Similar to Angular, Vue.js allows you to use asynchronous functions to quickly send info back and forth via GET and POST requests and notably change the information on the page almost instantly. For our project we would be able to do exactly what we wanted to do: create a sign-up section that would allow you to quickly select different sources from different categories, easily view what you can select/have selected, enter your email, and submit — all in an interactive and easy to use display. The idea was perfect, but the setup not so much.

I imagine that in a scenario where you are creating a project using mostly JavaScript and HTML/CSS, adding a basic Vue component to the project would be pretty easy as the documentation for Vue is solid. However, the process of adding a component to a Symfony project is a bit different, specifically because using Webpack Encore with Symfony is understandably not something that the Vue.js documentation covers. A quick search on the internet found me the perfect guide for integrating Vue.js into a Symfony project. Combining this guide with the actual Vue and Symfony documentation, I was able to get the crucial ‘Hello world’ to display on the page and we were ready to get going.

Similar to the Twig templates we normally use in our Symfony projects, Vue provides a few crucial features that allowed the bulk of this component to work as designed:

  • ‘For loops’ allowed us to display a drop down menu of categories, and a reactive list of sources based on which category was chosen.
  • ‘If statements’ allowed us to display errors and a confirmation message upon submitting
  • With on-click functions, we were able to instantly move sources back and forth between the list of ones they select and ones not yet selected. 
  • The input models allowed us to easily associate string variables with the different textbox inputs, allowing us to add a ‘search’ feature. 

 As someone who is not an expert in JavaScript, figuring all of this out took a lot of debugging. Luckily, the guide mentioned before had a lot of what I needed in it as well as StackOverflow and random other guides and sites found throughout my search. With the instant reactivity of Vue.js, debugging was made easy and I was able to roll through my development without having to spend much if any time waiting for data to load/finish. The main pieces that caused trouble involved making sure items displayed correctly based on what was already selected. That sort of validation of the display had to all be done manually in JavaScript. The validation of submitted data and the usage of that data can be done easily via Symfony, allowing us to use Vue solely to make a reactive and easy to use user interface that we hope will entice people to sign up for this product. 
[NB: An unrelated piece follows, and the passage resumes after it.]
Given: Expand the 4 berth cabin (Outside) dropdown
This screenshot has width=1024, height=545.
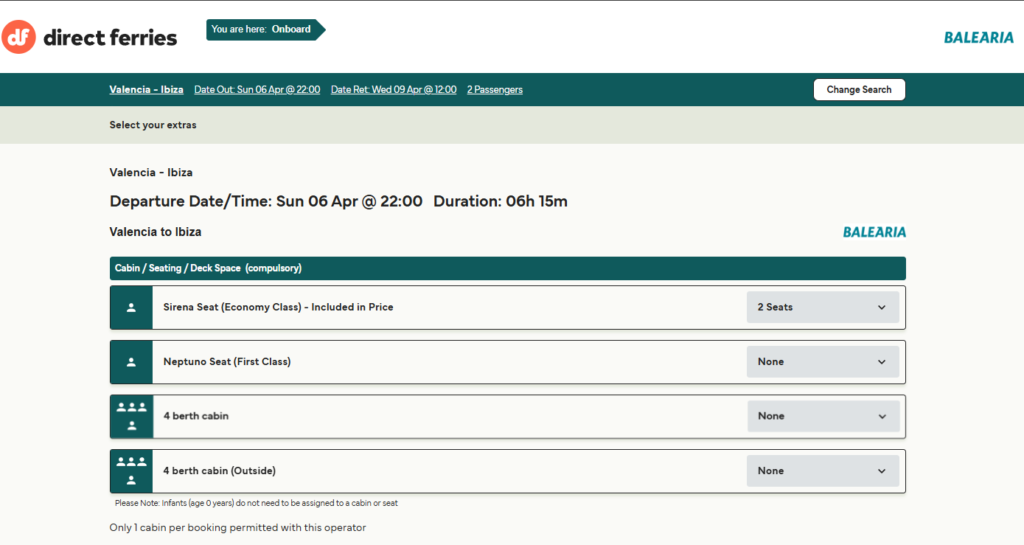Looking at the screenshot, I should click(822, 471).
One of the biggest pros of software development in my eyes is the satisfaction of designing and successfully building something new. Creating something, big or small, in an unfamiliar language/framework heightens that satisfaction even more. A lot of times though, the road to the end product in a new language/framework is filled with tons of frustration and confusion (especially for a relatively new developer). However, building this component using Vue was easier than expected once past my struggles with the initial set up. Thanks to the documentation from Vue and Symfony, StackOverflow, as well as the guide here by Krasimir Hristozov, I was able to create something that works well in a totally new framework without all of the trouble that can normally come with that process. Vue.js is described on their website as a blazing fast, “adoptable ecosystem” that can be used quickly by anyone who knows HTML, CSS, and JavaScript and I can attest to that. For anyone who needs a relatively small reactive component in their project, where you know jQuery will get unnecessarily complicated, Vue.js is the way to go.